**DESCRIPTION OF THE TASK:** Nothing in the entries may be altered; copy them all exactly.

**PROVIDED RECORDS:**
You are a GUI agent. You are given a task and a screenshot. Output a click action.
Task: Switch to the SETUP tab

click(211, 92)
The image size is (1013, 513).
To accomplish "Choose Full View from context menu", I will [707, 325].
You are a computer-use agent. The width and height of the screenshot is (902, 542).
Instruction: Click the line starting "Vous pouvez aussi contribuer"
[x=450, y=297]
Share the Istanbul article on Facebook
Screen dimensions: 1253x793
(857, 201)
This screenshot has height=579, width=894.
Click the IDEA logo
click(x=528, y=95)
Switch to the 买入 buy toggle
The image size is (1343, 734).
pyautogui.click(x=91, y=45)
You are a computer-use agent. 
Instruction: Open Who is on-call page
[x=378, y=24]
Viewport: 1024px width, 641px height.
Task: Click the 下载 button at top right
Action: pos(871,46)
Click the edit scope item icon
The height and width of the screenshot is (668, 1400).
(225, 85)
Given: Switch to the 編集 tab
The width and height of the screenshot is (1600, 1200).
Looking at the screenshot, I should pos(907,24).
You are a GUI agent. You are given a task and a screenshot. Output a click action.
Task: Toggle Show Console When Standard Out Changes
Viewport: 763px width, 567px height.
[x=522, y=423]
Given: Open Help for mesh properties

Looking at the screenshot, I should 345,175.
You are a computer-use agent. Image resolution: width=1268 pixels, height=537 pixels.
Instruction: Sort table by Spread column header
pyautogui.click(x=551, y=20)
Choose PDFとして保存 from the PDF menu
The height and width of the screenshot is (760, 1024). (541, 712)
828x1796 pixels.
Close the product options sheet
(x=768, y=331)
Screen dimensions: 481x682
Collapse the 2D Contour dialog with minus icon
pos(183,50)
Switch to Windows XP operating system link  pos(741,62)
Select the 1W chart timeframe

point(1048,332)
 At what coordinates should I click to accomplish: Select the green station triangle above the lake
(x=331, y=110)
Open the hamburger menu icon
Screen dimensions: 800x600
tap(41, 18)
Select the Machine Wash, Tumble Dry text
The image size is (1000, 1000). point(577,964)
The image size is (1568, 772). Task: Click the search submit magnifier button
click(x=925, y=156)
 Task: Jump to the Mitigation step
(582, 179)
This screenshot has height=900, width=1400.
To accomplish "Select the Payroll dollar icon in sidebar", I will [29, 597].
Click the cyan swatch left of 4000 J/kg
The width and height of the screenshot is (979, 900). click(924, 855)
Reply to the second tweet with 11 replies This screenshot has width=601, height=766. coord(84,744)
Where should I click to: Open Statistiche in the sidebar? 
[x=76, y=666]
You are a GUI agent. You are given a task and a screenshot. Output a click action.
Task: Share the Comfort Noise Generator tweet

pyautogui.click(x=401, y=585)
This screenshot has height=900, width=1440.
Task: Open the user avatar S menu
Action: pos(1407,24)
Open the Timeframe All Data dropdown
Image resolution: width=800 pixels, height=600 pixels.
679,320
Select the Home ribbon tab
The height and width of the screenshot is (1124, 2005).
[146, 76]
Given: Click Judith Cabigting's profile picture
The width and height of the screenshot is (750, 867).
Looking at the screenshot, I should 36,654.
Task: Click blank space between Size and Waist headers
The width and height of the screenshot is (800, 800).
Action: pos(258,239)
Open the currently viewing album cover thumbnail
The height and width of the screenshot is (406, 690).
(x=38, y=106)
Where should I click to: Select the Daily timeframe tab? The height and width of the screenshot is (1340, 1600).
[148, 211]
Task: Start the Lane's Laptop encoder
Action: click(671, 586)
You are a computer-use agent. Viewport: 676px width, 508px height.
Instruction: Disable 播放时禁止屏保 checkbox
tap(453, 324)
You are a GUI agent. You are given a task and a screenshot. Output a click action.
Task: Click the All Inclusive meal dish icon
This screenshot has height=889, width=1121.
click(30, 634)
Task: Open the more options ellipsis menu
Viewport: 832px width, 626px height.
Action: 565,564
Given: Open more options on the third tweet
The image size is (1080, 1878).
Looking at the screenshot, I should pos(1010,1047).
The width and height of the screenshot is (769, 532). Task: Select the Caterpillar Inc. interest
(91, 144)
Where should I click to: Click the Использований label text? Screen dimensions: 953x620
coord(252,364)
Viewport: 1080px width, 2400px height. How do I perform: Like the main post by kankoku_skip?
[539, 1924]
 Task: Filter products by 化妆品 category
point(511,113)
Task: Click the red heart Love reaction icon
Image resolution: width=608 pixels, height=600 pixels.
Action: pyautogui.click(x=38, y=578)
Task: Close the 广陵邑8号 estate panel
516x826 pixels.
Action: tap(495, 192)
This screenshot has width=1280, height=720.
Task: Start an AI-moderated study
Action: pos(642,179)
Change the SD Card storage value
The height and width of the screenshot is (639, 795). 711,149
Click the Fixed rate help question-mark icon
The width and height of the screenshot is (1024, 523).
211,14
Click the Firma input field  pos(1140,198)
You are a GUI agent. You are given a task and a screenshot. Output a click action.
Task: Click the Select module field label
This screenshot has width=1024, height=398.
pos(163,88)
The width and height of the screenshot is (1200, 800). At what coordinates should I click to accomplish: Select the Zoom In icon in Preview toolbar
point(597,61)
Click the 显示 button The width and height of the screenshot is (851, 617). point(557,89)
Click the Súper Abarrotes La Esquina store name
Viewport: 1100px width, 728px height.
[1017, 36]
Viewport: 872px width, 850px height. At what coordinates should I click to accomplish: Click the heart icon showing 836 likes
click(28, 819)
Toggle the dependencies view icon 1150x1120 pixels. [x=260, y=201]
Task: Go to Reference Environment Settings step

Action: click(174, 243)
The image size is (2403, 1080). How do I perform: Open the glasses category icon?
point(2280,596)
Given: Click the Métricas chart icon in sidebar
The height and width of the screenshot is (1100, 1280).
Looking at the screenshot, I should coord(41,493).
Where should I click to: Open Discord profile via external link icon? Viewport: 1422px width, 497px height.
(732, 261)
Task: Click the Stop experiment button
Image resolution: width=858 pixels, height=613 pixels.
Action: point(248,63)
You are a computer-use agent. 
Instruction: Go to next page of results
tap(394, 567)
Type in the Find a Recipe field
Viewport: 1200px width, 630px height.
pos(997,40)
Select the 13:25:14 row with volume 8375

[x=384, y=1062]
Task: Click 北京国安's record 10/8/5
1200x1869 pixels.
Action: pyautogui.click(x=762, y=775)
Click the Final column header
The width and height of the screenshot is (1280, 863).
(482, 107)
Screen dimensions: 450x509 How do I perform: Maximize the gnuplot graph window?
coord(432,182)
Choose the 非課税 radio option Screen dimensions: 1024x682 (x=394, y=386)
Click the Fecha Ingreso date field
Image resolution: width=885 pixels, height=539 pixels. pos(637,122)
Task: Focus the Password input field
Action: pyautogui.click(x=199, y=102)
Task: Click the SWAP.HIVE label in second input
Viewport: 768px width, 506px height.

**ANSWER AREA:**
You are a GUI agent. You are given a task and a screenshot. Output a click action.
Task: Switch to the SETUP tab

click(211, 92)
The image size is (1013, 513).
To accomplish "Choose Full View from context menu", I will [707, 325].
You are a computer-use agent. The width and height of the screenshot is (902, 542).
Instruction: Click the line starting "Vous pouvez aussi contribuer"
[x=450, y=297]
Share the Istanbul article on Facebook
Screen dimensions: 1253x793
(857, 201)
This screenshot has height=579, width=894.
Click the IDEA logo
click(x=528, y=95)
Switch to the 买入 buy toggle
The image size is (1343, 734).
pyautogui.click(x=91, y=45)
You are a computer-use agent. 
Instruction: Open Who is on-call page
[x=378, y=24]
Viewport: 1024px width, 641px height.
Task: Click the 下载 button at top right
Action: pos(871,46)
Click the edit scope item icon
The height and width of the screenshot is (668, 1400).
(225, 85)
Given: Switch to the 編集 tab
The width and height of the screenshot is (1600, 1200).
Looking at the screenshot, I should pos(907,24).
You are a GUI agent. You are given a task and a screenshot. Output a click action.
Task: Toggle Show Console When Standard Out Changes
Viewport: 763px width, 567px height.
[x=522, y=423]
Given: Open Help for mesh properties

Looking at the screenshot, I should 345,175.
You are a computer-use agent. Image resolution: width=1268 pixels, height=537 pixels.
Instruction: Sort table by Spread column header
pyautogui.click(x=551, y=20)
Choose PDFとして保存 from the PDF menu
The height and width of the screenshot is (760, 1024). (541, 712)
828x1796 pixels.
Close the product options sheet
(x=768, y=331)
Screen dimensions: 481x682
Collapse the 2D Contour dialog with minus icon
pos(183,50)
Switch to Windows XP operating system link  pos(741,62)
Select the 1W chart timeframe

point(1048,332)
 At what coordinates should I click to accomplish: Select the green station triangle above the lake
(x=331, y=110)
Open the hamburger menu icon
Screen dimensions: 800x600
tap(41, 18)
Select the Machine Wash, Tumble Dry text
The image size is (1000, 1000). point(577,964)
The image size is (1568, 772). Task: Click the search submit magnifier button
click(x=925, y=156)
 Task: Jump to the Mitigation step
(582, 179)
This screenshot has height=900, width=1400.
To accomplish "Select the Payroll dollar icon in sidebar", I will [29, 597].
Click the cyan swatch left of 4000 J/kg
The width and height of the screenshot is (979, 900). click(924, 855)
Reply to the second tweet with 11 replies This screenshot has width=601, height=766. coord(84,744)
Where should I click to: Open Statistiche in the sidebar? 
[x=76, y=666]
You are a GUI agent. You are given a task and a screenshot. Output a click action.
Task: Share the Comfort Noise Generator tweet

pyautogui.click(x=401, y=585)
This screenshot has height=900, width=1440.
Task: Open the user avatar S menu
Action: pos(1407,24)
Open the Timeframe All Data dropdown
Image resolution: width=800 pixels, height=600 pixels.
679,320
Select the Home ribbon tab
The height and width of the screenshot is (1124, 2005).
[146, 76]
Given: Click Judith Cabigting's profile picture
The width and height of the screenshot is (750, 867).
Looking at the screenshot, I should 36,654.
Task: Click blank space between Size and Waist headers
The width and height of the screenshot is (800, 800).
Action: pos(258,239)
Open the currently viewing album cover thumbnail
The height and width of the screenshot is (406, 690).
(x=38, y=106)
Where should I click to: Select the Daily timeframe tab? The height and width of the screenshot is (1340, 1600).
[148, 211]
Task: Start the Lane's Laptop encoder
Action: click(671, 586)
You are a computer-use agent. Viewport: 676px width, 508px height.
Instruction: Disable 播放时禁止屏保 checkbox
tap(453, 324)
You are a GUI agent. You are given a task and a screenshot. Output a click action.
Task: Click the All Inclusive meal dish icon
This screenshot has height=889, width=1121.
click(30, 634)
Task: Open the more options ellipsis menu
Viewport: 832px width, 626px height.
Action: 565,564
Given: Open more options on the third tweet
The image size is (1080, 1878).
Looking at the screenshot, I should pos(1010,1047).
The width and height of the screenshot is (769, 532). Task: Select the Caterpillar Inc. interest
(91, 144)
Where should I click to: Click the Использований label text? Screen dimensions: 953x620
coord(252,364)
Viewport: 1080px width, 2400px height. How do I perform: Like the main post by kankoku_skip?
[539, 1924]
 Task: Filter products by 化妆品 category
point(511,113)
Task: Click the red heart Love reaction icon
Image resolution: width=608 pixels, height=600 pixels.
Action: pyautogui.click(x=38, y=578)
Task: Close the 广陵邑8号 estate panel
516x826 pixels.
Action: tap(495, 192)
This screenshot has width=1280, height=720.
Task: Start an AI-moderated study
Action: pos(642,179)
Change the SD Card storage value
The height and width of the screenshot is (639, 795). 711,149
Click the Fixed rate help question-mark icon
The width and height of the screenshot is (1024, 523).
211,14
Click the Firma input field  pos(1140,198)
You are a GUI agent. You are given a task and a screenshot. Output a click action.
Task: Click the Select module field label
This screenshot has width=1024, height=398.
pos(163,88)
The width and height of the screenshot is (1200, 800). At what coordinates should I click to accomplish: Select the Zoom In icon in Preview toolbar
point(597,61)
Click the 显示 button The width and height of the screenshot is (851, 617). point(557,89)
Click the Súper Abarrotes La Esquina store name
Viewport: 1100px width, 728px height.
[1017, 36]
Viewport: 872px width, 850px height. At what coordinates should I click to accomplish: Click the heart icon showing 836 likes
click(28, 819)
Toggle the dependencies view icon 1150x1120 pixels. [x=260, y=201]
Task: Go to Reference Environment Settings step

Action: click(174, 243)
The image size is (2403, 1080). How do I perform: Open the glasses category icon?
point(2280,596)
Given: Click the Métricas chart icon in sidebar
The height and width of the screenshot is (1100, 1280).
Looking at the screenshot, I should coord(41,493).
Where should I click to: Open Discord profile via external link icon? Viewport: 1422px width, 497px height.
(732, 261)
Task: Click the Stop experiment button
Image resolution: width=858 pixels, height=613 pixels.
Action: point(248,63)
You are a computer-use agent. 
Instruction: Go to next page of results
tap(394, 567)
Type in the Find a Recipe field
Viewport: 1200px width, 630px height.
pos(997,40)
Select the 13:25:14 row with volume 8375

[x=384, y=1062]
Task: Click 北京国安's record 10/8/5
1200x1869 pixels.
Action: pyautogui.click(x=762, y=775)
Click the Final column header
The width and height of the screenshot is (1280, 863).
(482, 107)
Screen dimensions: 450x509 How do I perform: Maximize the gnuplot graph window?
coord(432,182)
Choose the 非課税 radio option Screen dimensions: 1024x682 (x=394, y=386)
Click the Fecha Ingreso date field
Image resolution: width=885 pixels, height=539 pixels. pos(637,122)
Task: Focus the Password input field
Action: pyautogui.click(x=199, y=102)
Task: Click the SWAP.HIVE label in second input
Viewport: 768px width, 506px height.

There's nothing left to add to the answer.